Concepts like Datasets will define the next generation of data work. The cornerstone of “the modern data stack” is a new set of tools, abstractions, and metadata that map more tightly to the real work that data practitioners need to do. This panel brings together leading tool builders and practitioners in the data community to discuss that evolution.
We’ll start by comparing and contrasting different approaches to Datasets. From there, we’ll branch out into an open discussion about relative strengths and weaknesses of different approaches, and alignment (or lack thereof) between tools and systems. This talk will be useful for data practitioners looking to understand how the field is evolving, and how new tools are enabling those changes.
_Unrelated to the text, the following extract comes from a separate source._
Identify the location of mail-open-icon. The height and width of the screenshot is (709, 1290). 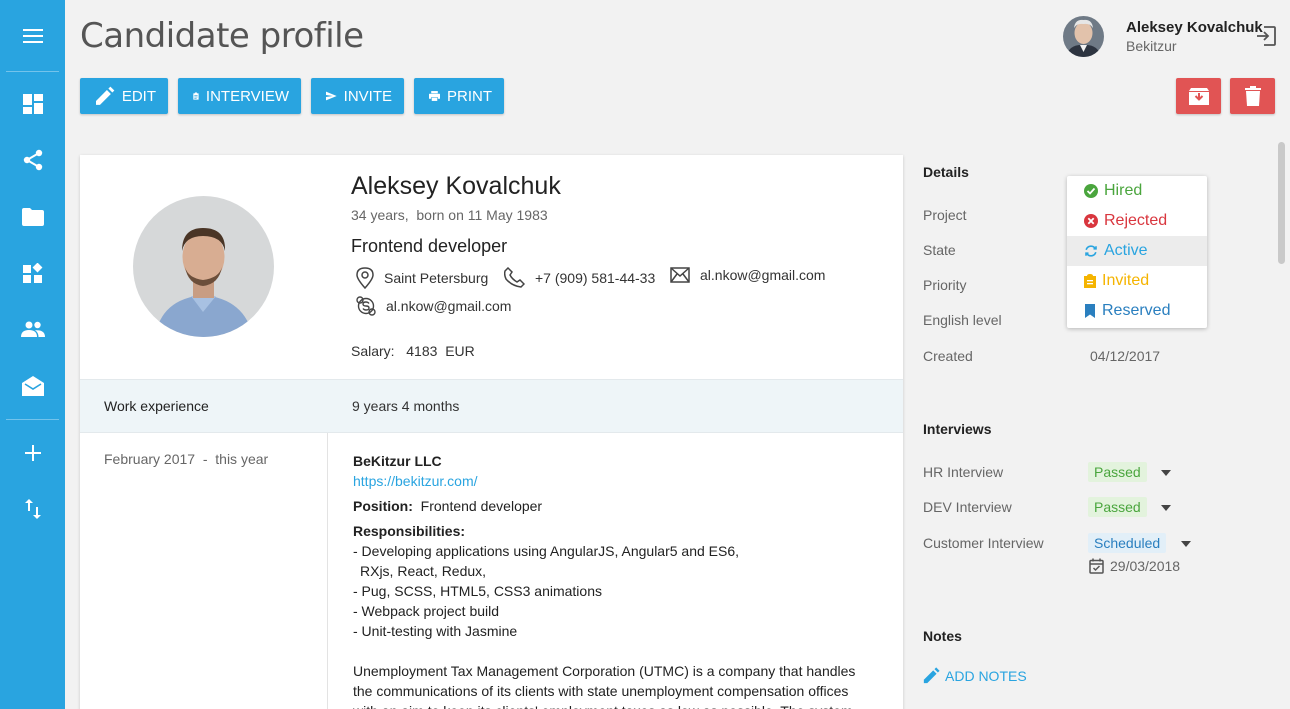
(32, 386).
James Campbell is the CTO at Superconductive, the company behind the open source data quality project Great Expectations, which he co-founded in 2017. Prior to that, he worked across a variety of quantitative and qualitative analytic roles in the US intelligence community. He studied Math and Philosophy at Yale, and is passionate about creating tools that help communicate uncertainty and build intuition about complex systems.
Nick Schrock is the founder and CEO of Elementl, the company behind Dagster. Previously, Nick worked at Facebook, where he co-created GraphQL. Nick believes deeply in the power of well-designed developer tools to make engineers more productive, accelerate their careers, make their lives more enjoyable, and transform the organizations in which they work.
Steven Hillion has been leading engineering and analytics teams for twenty years. At Astronomer, his team works with operational data to improve Apache Airflow. Previously, he founded Alpine Data, acquired by TIBCO, to build a collaborative platform for data science. Before that he built a global team of data scientists at Pivotal and developed a suite of open-source and enterprise software in machine learning. Earlier, he led engineering at a series of start-ups that resulted in acquisition or IPO. Steven is originally from Guernsey, in the British Isles. He received his Ph.D. in mathematics from the University of California, Berkeley, and before that read mathematics at Oxford University.